A curious culinary cod connection

Dried cod provides a tasty link between the North Atlantic and the Mediterranean

Photo: Jacob Bjørge AS
Klippfisk ready for export from Norway to markets like Spain.

M. Michael Brady
Asker, Norway

On June 9, 1534, French navigator Jacques Cartier sailed into the Gulf of St. Lawrence in what now is Quebec and claimed it for France. There he saw as many as a thousand Basque fishing boats, drawn there by the rich cod fishing grounds of the Grand Banks of Newfoundland. From the fishermen he learned that their catches were preserved by drying and salting for transport back to Spain.

That brought salt cod into one of the triangular trade routes between the New World and the Old, shaped by the winds and currents in the age of sail. With time, more cod available translated to more cod consumed. Around the Atlantic, salt cod entered the fish trades and cuisines of northern European and the Mediterranean countries, in which the cuisine of it became known as Bacalao in Spanish or Bacalhau in Portuguese.

Photo: WHell
A Spanish supermarket display of klipp­fisk showing both the flesh (left) and skin (right) sides.

The Basque practice of drying and salting cod came to Norway around 1640. The produce became known as klippfisk, literally “cliff fish,” from the Basque technique of drying outdoors by wind and sun, often on cliffs. It entered Norwegian coastal culture as an exotic addition to ordinary tørrfisk (“dried fish”) that Norway had produced and exported since the Viking Age. Commercial klippfisk production began in the 18th century, and by the 19th century had evolved to an export industry, centered around the coastal cities of Kristiansund and Ålesund in Møre og Romsdal County.

Aside from the income it brought, the export of klippfisk exposed northern Norway to Mediterranean culture. In 1824, klippfisk was first shipped directly from Ålesund to Bilbao, the largest city in the Basque country of northern Spain. From 1835 on, Spanish importers sent schooners to Ålesund to pick up cargoes of klippfisk. Often in spring there were 20 to 30 Spanish schooners in the harbor, waiting for the klippfisk to finish drying. This Spansketida (“Spanish Period”) lasted until the 1870s. It both boosted the local economy and affected the cultures of the cities in lasting ways. Today, Ålesund is probably the world’s leading producer of klippfisk, and Bilbao the world center of its culinary use in Bacalao cuisine.

The cod connection may be most evident in Ålesund, in which commerce centers on cod-connected companies. The archetype may well be Jacob Bjørge on the island of Ellingsøy just outside the city, a family-owned business now celebrating its 80th anniversary as a dried salted fish producer and exporter. Moreover, Ålesund now has three Spanish restaurants, considerable for a Norwegian city of its size (population 49,000).

Photo: eatmad.com
Gregorio Martin bacalao shop in San Francisco district of Bilbao specializes in klippfisk.

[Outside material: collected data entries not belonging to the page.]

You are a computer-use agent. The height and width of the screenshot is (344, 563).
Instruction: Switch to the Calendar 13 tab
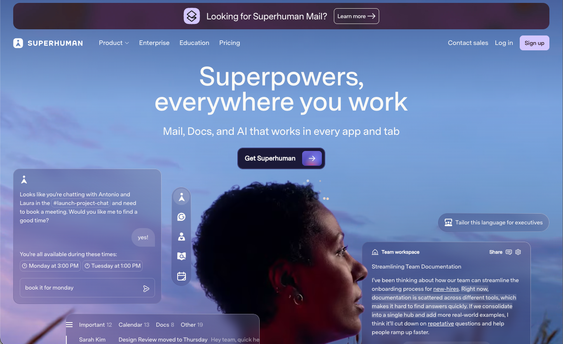[x=134, y=325]
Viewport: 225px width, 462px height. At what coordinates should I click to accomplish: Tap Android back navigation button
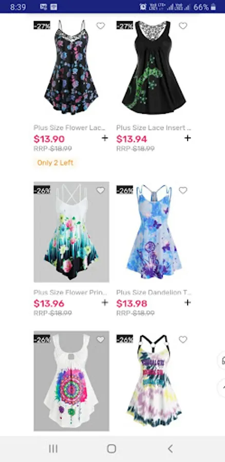coord(170,449)
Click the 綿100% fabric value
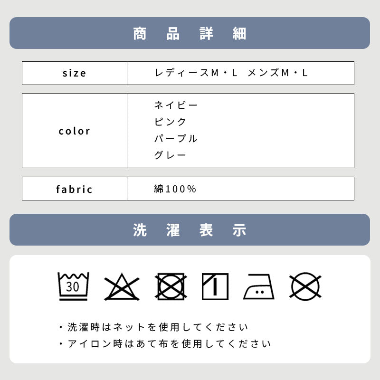 [x=175, y=189]
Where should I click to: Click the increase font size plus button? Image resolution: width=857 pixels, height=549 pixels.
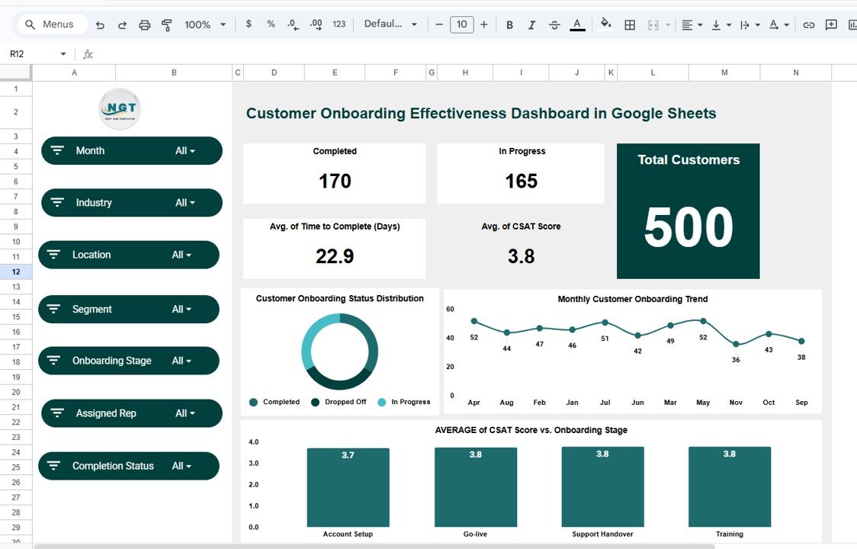pyautogui.click(x=483, y=24)
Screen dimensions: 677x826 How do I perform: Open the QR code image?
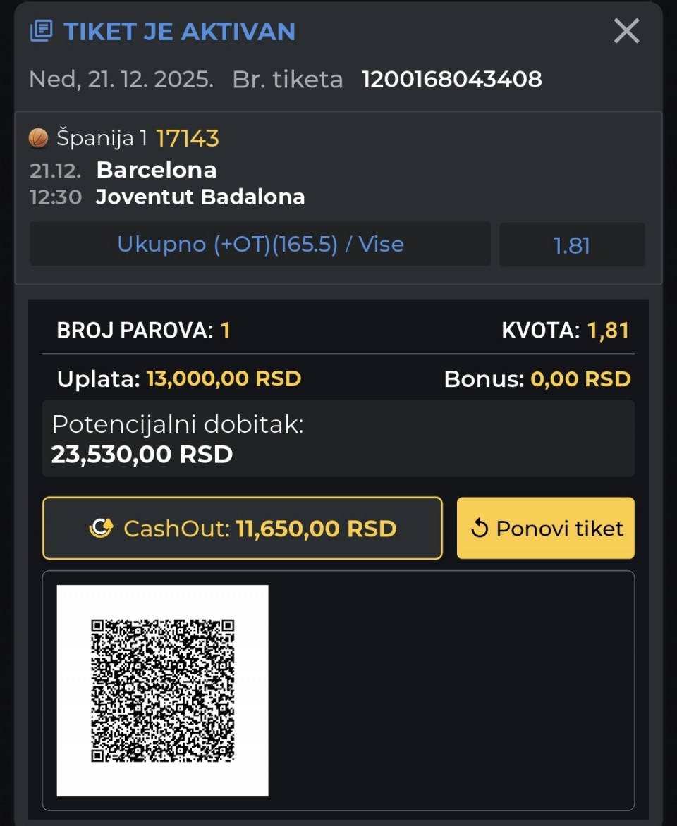[x=162, y=690]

In Bilbao, the cuisine of cod is evident in restaurant menus and in the offerings of specialist food shops, such as those of the giant Mercado de la Ribera market that resembles a ship alongside the Nervión river running through the city. In Bilbao’s old town, there’s a shop specializing in salt cod, the venerable Gregorio Martin shop in the San Francisco district that proclaims its specialization in Bacalao with an outdoor triangular hanging sign in the shape of a split of klippfisk.

In Norway, klippfisk and Bacalao are significant in business and in culture. According to the Norwegian Seafood Council, in 2016 Norway exported 80,754 tons of klippfisk for a total of NOK 3.7 billion ($440 million). Bacalao is a word in Norwegian dictionaries, and in Kristiansund there’s the Norsk klippfiskmuseum (Norwegian Klipp­fisk Museum) in the 18th-century building of the Milnbrygga (Miln Quay).